The Galilee Jesus Knew

Posted on December 23, 2020


By David Ettinger

From growing up in the small village of Nazareth to establishing His ministry base in Capernaum, most of the significant events in the life of Jesus took place in the Galilee, a fertile, mountainous region in northern Israel. Here’s a brief look at this little slice of the globe Jesus so loved.

A depiction of ancient Nazareth

A “Simple” People
To the more “sophisticated” Israelites of Jerusalem, Galilee was considered a rural backwater. Few Jewish Galileans spoke or read Hebrew; therefore most synagogues used an Aramaic translation of the Bible, later known as the Targum. Though, naturally, Jesus would have been fluent in Hebrew and Greek (in fact, He would have been fluent in every language), He spoke the language of His countrymen: Aramaic.

The Jews of Galilee were primarily rural people who worked the land, tended their flocks, practiced their trades, and seldom ventured more than a day’s journey from home.

The “Look” of Galilee
By Jesus’ time, the Galilean community of rural hamlets and villages formed a tight-knit, devoutly Jewish enclave in a region which was pretty much surrounded by a Hellenistic (Greek) world. In the northeast was Caesarea Philippi. In the north was the Hellenized cities of Ptolemais, Tyre, and Sidon, which were situated on the Mediterranean coast. In the east (the Transjordan), was the Greek community of “The Ten Cities,” or Decapolis.

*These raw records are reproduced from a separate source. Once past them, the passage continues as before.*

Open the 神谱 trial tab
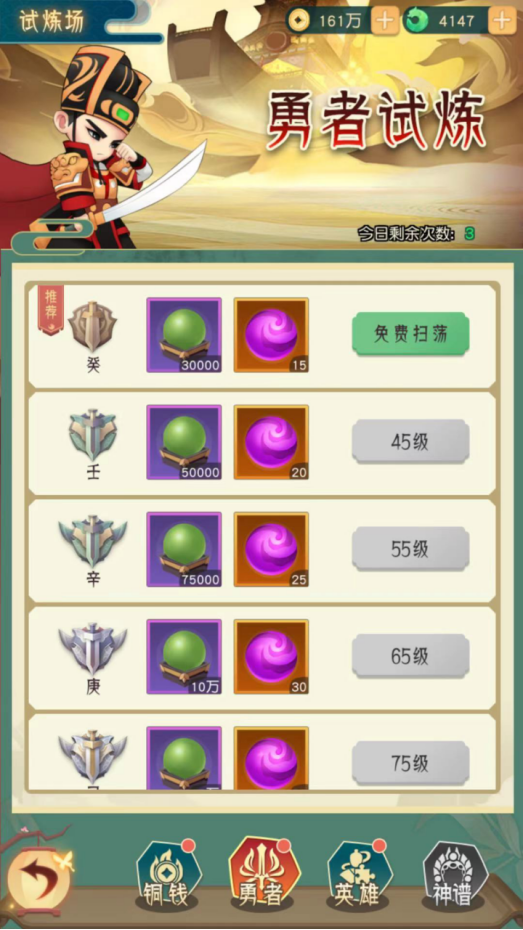523x930 pixels. [454, 875]
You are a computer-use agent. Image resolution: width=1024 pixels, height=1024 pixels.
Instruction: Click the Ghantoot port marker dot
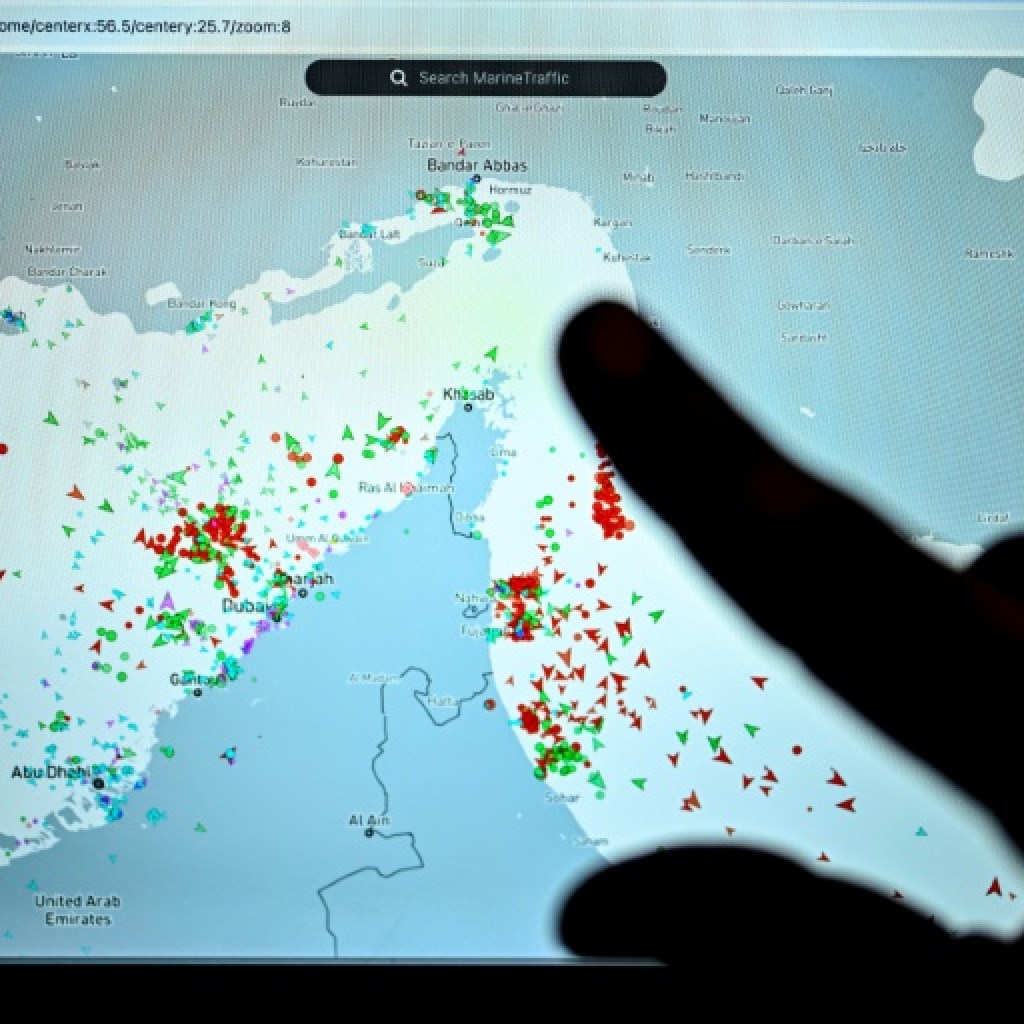(198, 691)
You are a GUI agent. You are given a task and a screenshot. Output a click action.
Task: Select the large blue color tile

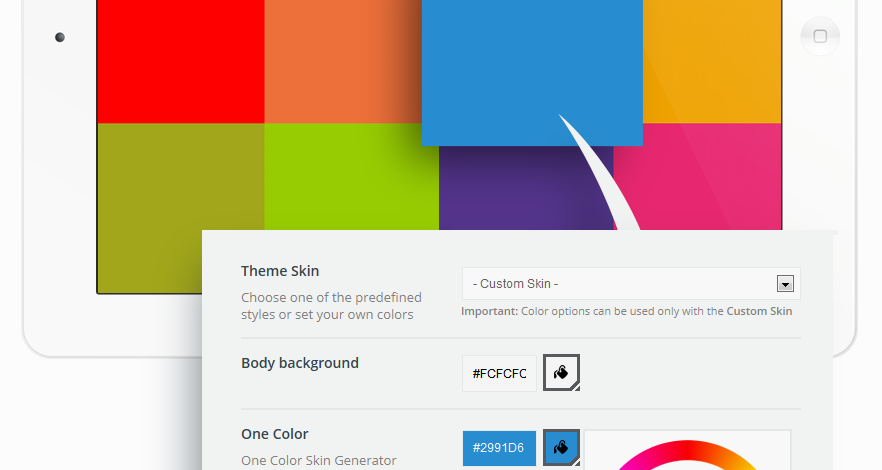[532, 73]
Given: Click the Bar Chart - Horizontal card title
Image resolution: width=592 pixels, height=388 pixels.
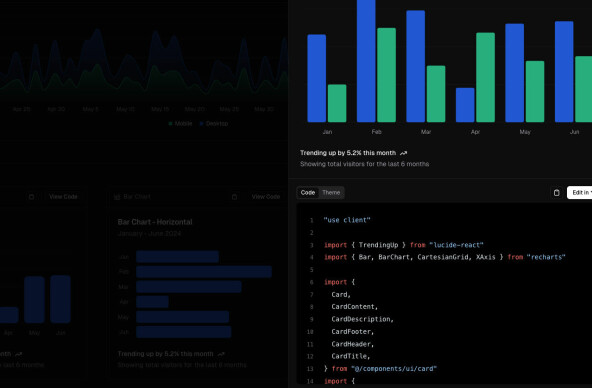Looking at the screenshot, I should (x=155, y=222).
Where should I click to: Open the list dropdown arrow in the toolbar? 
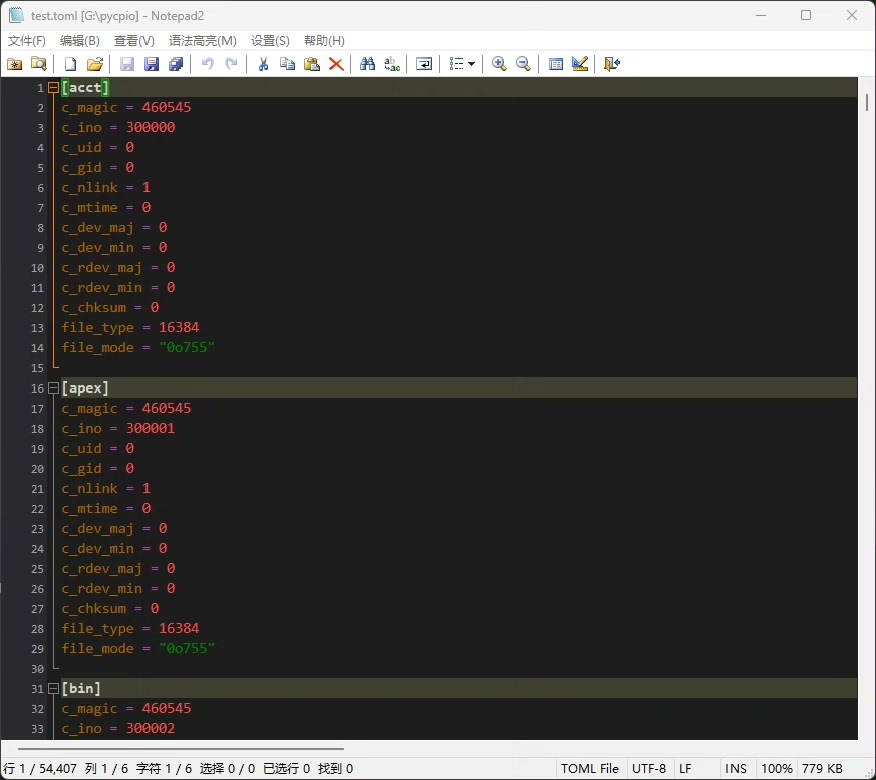pyautogui.click(x=471, y=64)
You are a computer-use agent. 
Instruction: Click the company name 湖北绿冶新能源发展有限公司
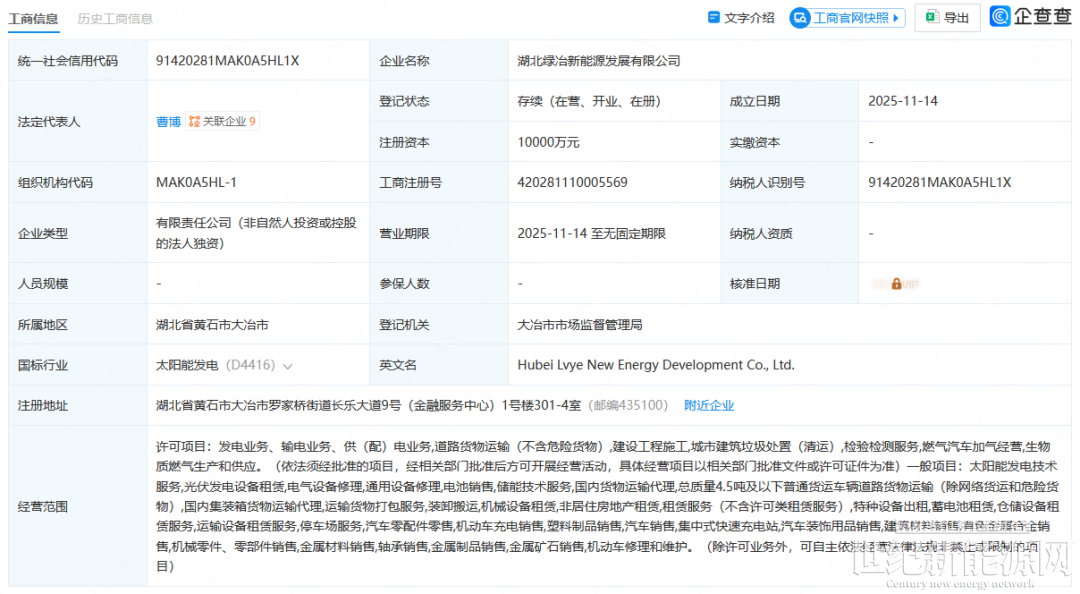tap(598, 61)
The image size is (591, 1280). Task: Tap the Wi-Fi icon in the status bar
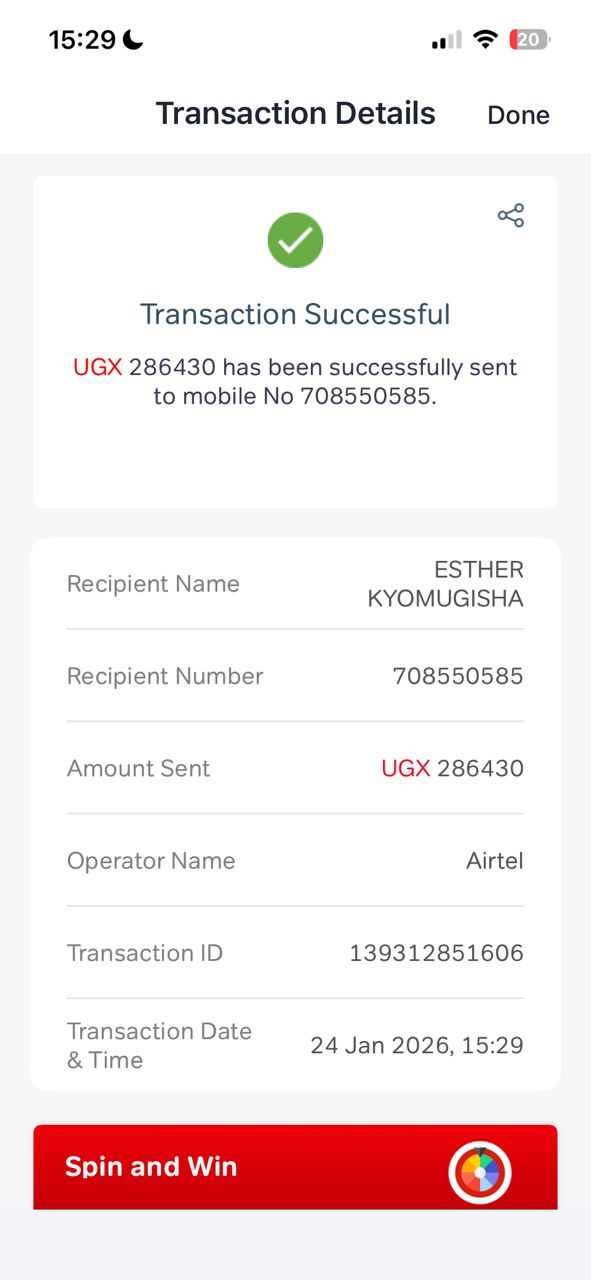(486, 40)
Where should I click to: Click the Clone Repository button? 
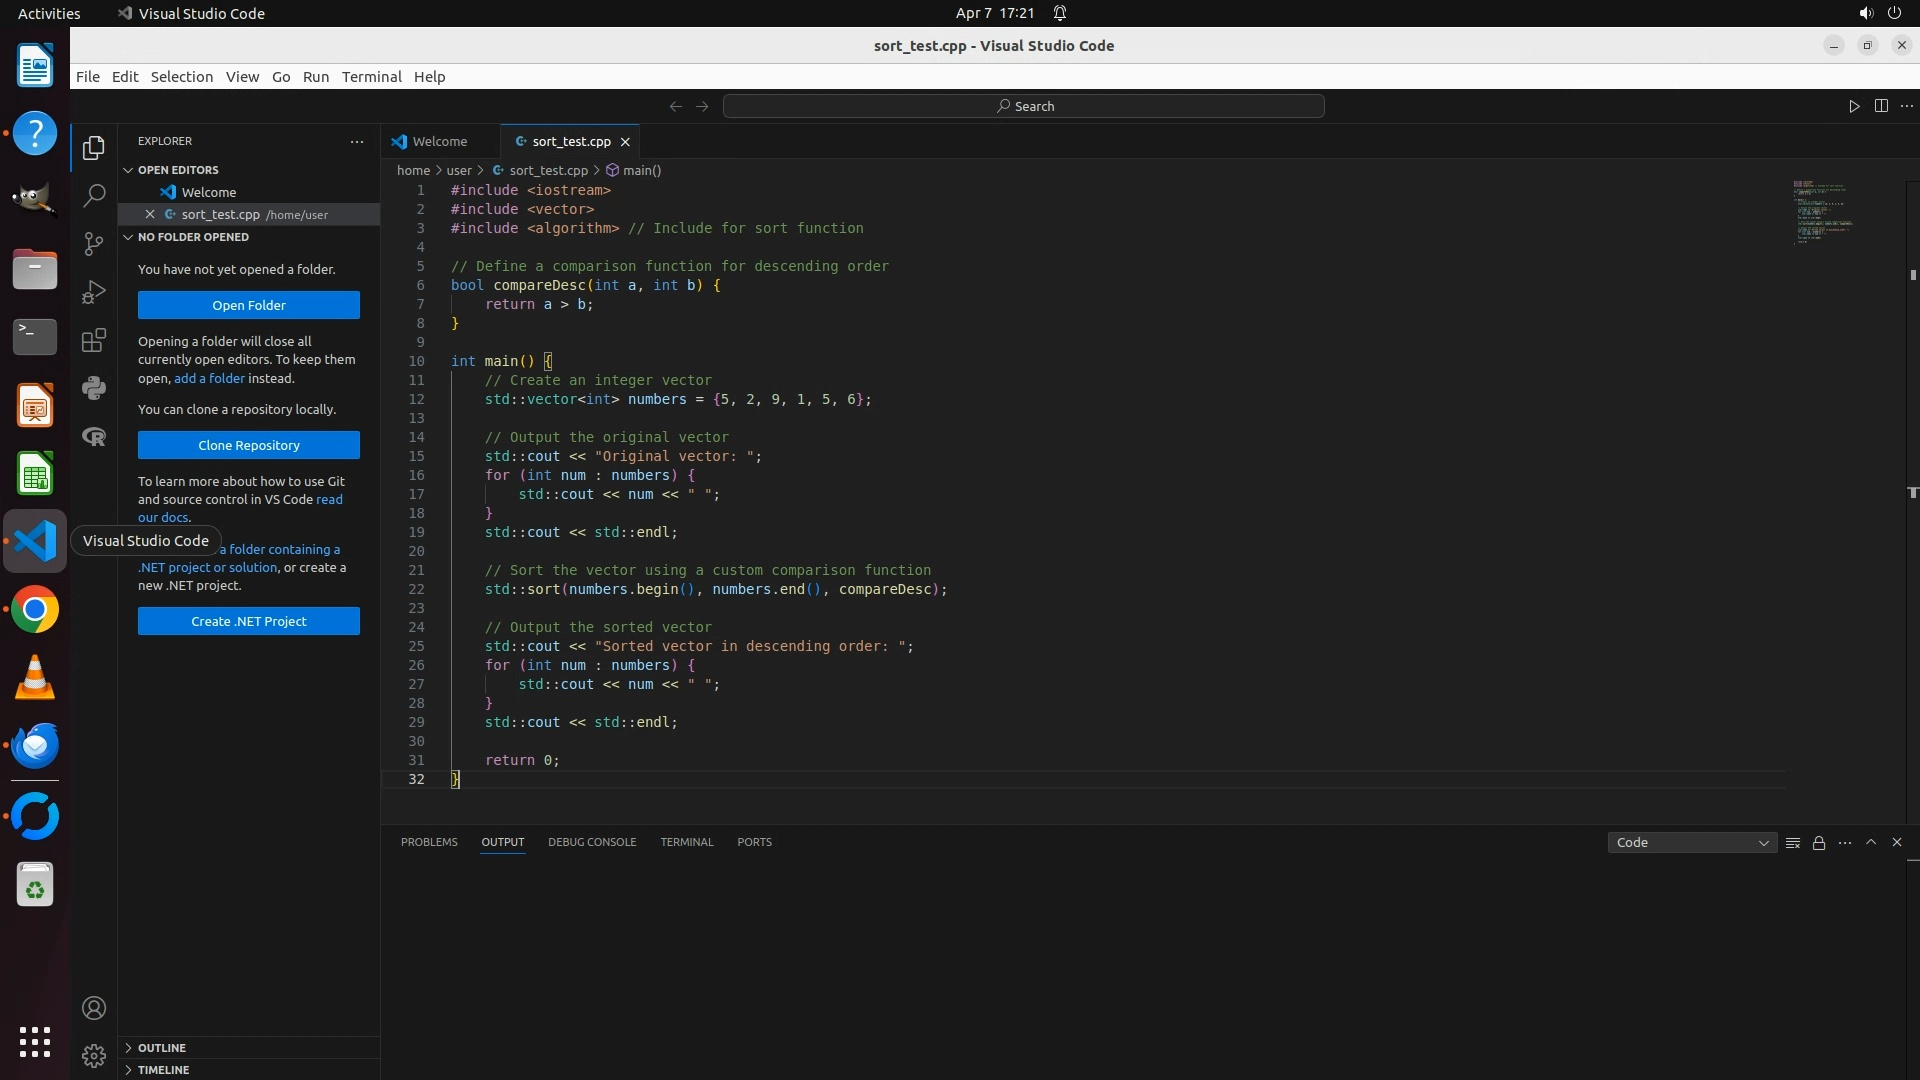click(249, 446)
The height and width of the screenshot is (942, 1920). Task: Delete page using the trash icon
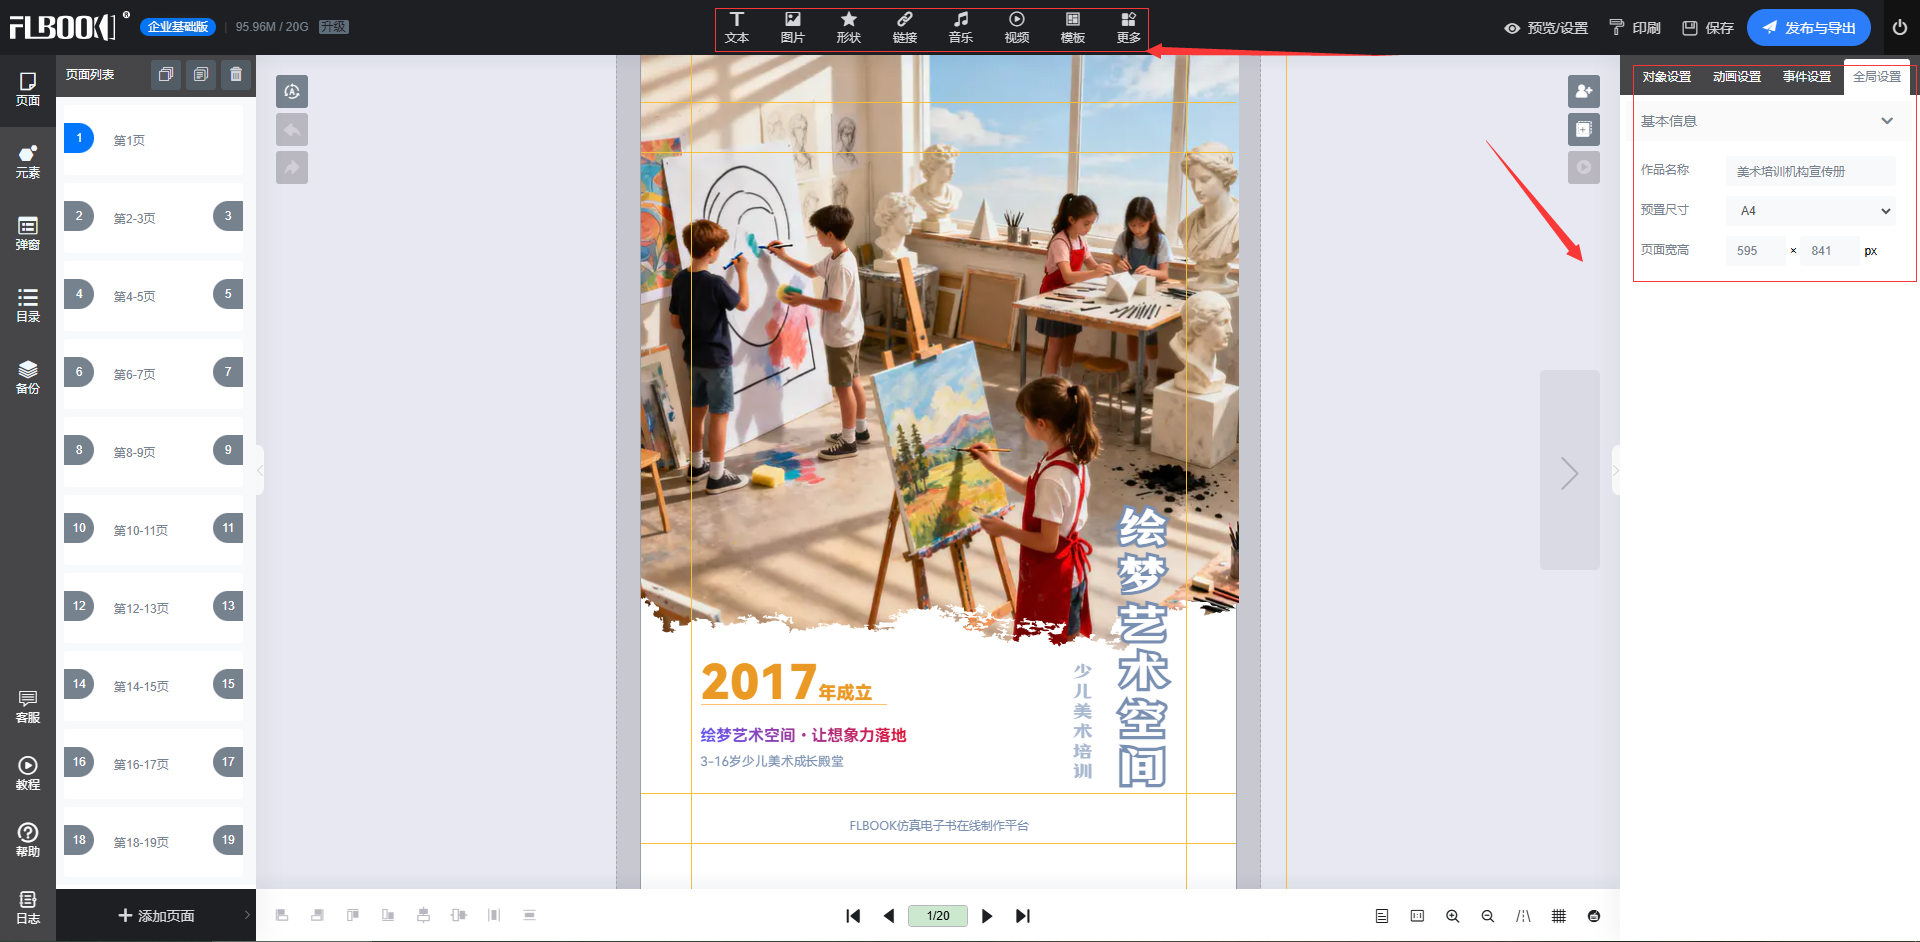[x=236, y=74]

Many Jewish villages, which were simple and modest, consisted of simple dwellings, with plastered walls and roofed with branches and mud. Most did not survive the passage of time. The average Galilean village might claim no more than several hundred inhabitants who lived in one-story houses of mud brick clustered together on the side of a hill. Between the houses, narrowed, unpaved streets and alleyways wound toward a dusty square at the center of town.

Most families possessed a few sheep and goats for food, leather, and wool.

How Galileans Lived
In the above-mentioned center of town, women came daily to shop and draw water from the communal well. They would draw water into a jug for use for that day only.

Every morning, the men of the village went out to the fields to till (prepare and cultivate the land for crops), sow, prune or harvest the crops on which their existence depended. For these men, life was a long, difficult struggle against the elements. Contributing to their difficulties was the fact that the plows, sickles, and other tools they used were generally makeshift devices and not very effective.


At dusk, the men returned to their homes, wearily driving their few oxen before them. A short time later, the family took their place on mats on the ground around large dinner pots. They helped themselves by hand from communal dishes, using as scoops broken pieces of bread baked that morning.

Marriage in the Galilee
Jewish girls in 1st-century Israel were probably betrothed shortly after puberty began, around age 13 or 14. Both sets of parents would negotiate the marriage contract.

Wedding festivities and ceremonies were not held in the synagogue. Rather, they began in the home of the bride and were concluded at the home of the groom, where the marriage contract was read and blessings were pronounced by parents and friends. Then the marriage couple went to their private room, offered prayers, and proceeded to consummate their relationship.

The Religion of the Galilee
The subject of the kingdom of God was a burning issue among the Jews during Jesus’ lifetime and probably overshadowed political considerations of the day. This topic no doubt consumed the people as they met in the synagogue both on the Sabbath (for Friday night and Saturday morning services), and for middle-of-the-week civic meetings.

Besides the weekly Sabbath observances, there were a number of special religious festivals. Among the favorites were Passover and the Feast of Weeks. Galileans most likely trekked to Jerusalem just once a year, to celebrate the Passover week.

By the time of Jesus, many Jews despaired of any hope of reward in their present unjust world and concentrated on the expectation of reward in a world to come. Their recent history had been one of almost continuous calamity and foreign rule, hence the burning desire for their promised Messiah who would rescue them from tyranny.

A Humble Life
This was the Galilee Jesus knew. So, as you can see, though “born king of the Jews” (Matthew 2:2), Jesus hardly lived as a king – at least, an earthly one. Jesus’ existence was a humble one, as reflected in the humble region of Israel in which He spent most of His earthly life.